■ What to do
Please restate the data that follows, leaving every word in place.

*** Material provided ***

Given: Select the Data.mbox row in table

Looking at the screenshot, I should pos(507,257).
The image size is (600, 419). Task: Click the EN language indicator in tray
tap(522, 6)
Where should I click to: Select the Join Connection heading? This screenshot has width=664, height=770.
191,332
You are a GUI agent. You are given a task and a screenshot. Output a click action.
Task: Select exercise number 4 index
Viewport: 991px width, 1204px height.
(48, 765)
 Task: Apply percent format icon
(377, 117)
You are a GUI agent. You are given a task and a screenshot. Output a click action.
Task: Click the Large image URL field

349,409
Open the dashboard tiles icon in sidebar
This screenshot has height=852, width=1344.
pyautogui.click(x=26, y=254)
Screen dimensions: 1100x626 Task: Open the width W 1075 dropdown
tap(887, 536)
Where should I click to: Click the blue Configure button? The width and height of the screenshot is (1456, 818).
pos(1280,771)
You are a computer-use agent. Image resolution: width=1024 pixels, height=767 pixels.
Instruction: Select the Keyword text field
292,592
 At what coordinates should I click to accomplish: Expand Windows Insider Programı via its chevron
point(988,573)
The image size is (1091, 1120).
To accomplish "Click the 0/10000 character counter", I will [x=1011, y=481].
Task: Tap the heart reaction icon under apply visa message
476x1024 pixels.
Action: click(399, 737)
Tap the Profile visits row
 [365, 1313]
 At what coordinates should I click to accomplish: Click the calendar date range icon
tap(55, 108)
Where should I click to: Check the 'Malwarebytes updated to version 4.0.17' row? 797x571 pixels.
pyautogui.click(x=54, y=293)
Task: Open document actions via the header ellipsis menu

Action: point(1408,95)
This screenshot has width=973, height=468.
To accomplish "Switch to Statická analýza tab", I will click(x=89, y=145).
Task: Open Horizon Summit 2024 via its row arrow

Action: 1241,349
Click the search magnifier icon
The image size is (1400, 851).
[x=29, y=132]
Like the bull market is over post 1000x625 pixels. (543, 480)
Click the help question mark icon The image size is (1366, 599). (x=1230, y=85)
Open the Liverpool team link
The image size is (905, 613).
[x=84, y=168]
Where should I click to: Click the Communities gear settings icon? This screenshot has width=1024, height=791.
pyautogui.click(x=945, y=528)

*** End of Material provided ***

■ Solution to this exercise
Given: Select the Data.mbox row in table

Looking at the screenshot, I should pos(507,257).
The image size is (600, 419). Task: Click the EN language indicator in tray
tap(522, 6)
Where should I click to: Select the Join Connection heading? This screenshot has width=664, height=770.
191,332
You are a GUI agent. You are given a task and a screenshot. Output a click action.
Task: Select exercise number 4 index
Viewport: 991px width, 1204px height.
(48, 765)
 Task: Apply percent format icon
(377, 117)
You are a GUI agent. You are given a task and a screenshot. Output a click action.
Task: Click the Large image URL field

349,409
Open the dashboard tiles icon in sidebar
This screenshot has height=852, width=1344.
pyautogui.click(x=26, y=254)
Screen dimensions: 1100x626 Task: Open the width W 1075 dropdown
tap(887, 536)
Where should I click to: Click the blue Configure button? The width and height of the screenshot is (1456, 818).
pos(1280,771)
You are a computer-use agent. Image resolution: width=1024 pixels, height=767 pixels.
Instruction: Select the Keyword text field
292,592
 At what coordinates should I click to accomplish: Expand Windows Insider Programı via its chevron
point(988,573)
The image size is (1091, 1120).
To accomplish "Click the 0/10000 character counter", I will [x=1011, y=481].
Task: Tap the heart reaction icon under apply visa message
476x1024 pixels.
Action: click(399, 737)
Tap the Profile visits row
 [365, 1313]
 At what coordinates should I click to accomplish: Click the calendar date range icon
tap(55, 108)
Where should I click to: Check the 'Malwarebytes updated to version 4.0.17' row? 797x571 pixels.
pyautogui.click(x=54, y=293)
Task: Open document actions via the header ellipsis menu

Action: point(1408,95)
This screenshot has width=973, height=468.
To accomplish "Switch to Statická analýza tab", I will click(x=89, y=145).
Task: Open Horizon Summit 2024 via its row arrow

Action: 1241,349
Click the search magnifier icon
The image size is (1400, 851).
[x=29, y=132]
Like the bull market is over post 1000x625 pixels. (543, 480)
Click the help question mark icon The image size is (1366, 599). (x=1230, y=85)
Open the Liverpool team link
The image size is (905, 613).
[x=84, y=168]
Where should I click to: Click the Communities gear settings icon? This screenshot has width=1024, height=791.
pyautogui.click(x=945, y=528)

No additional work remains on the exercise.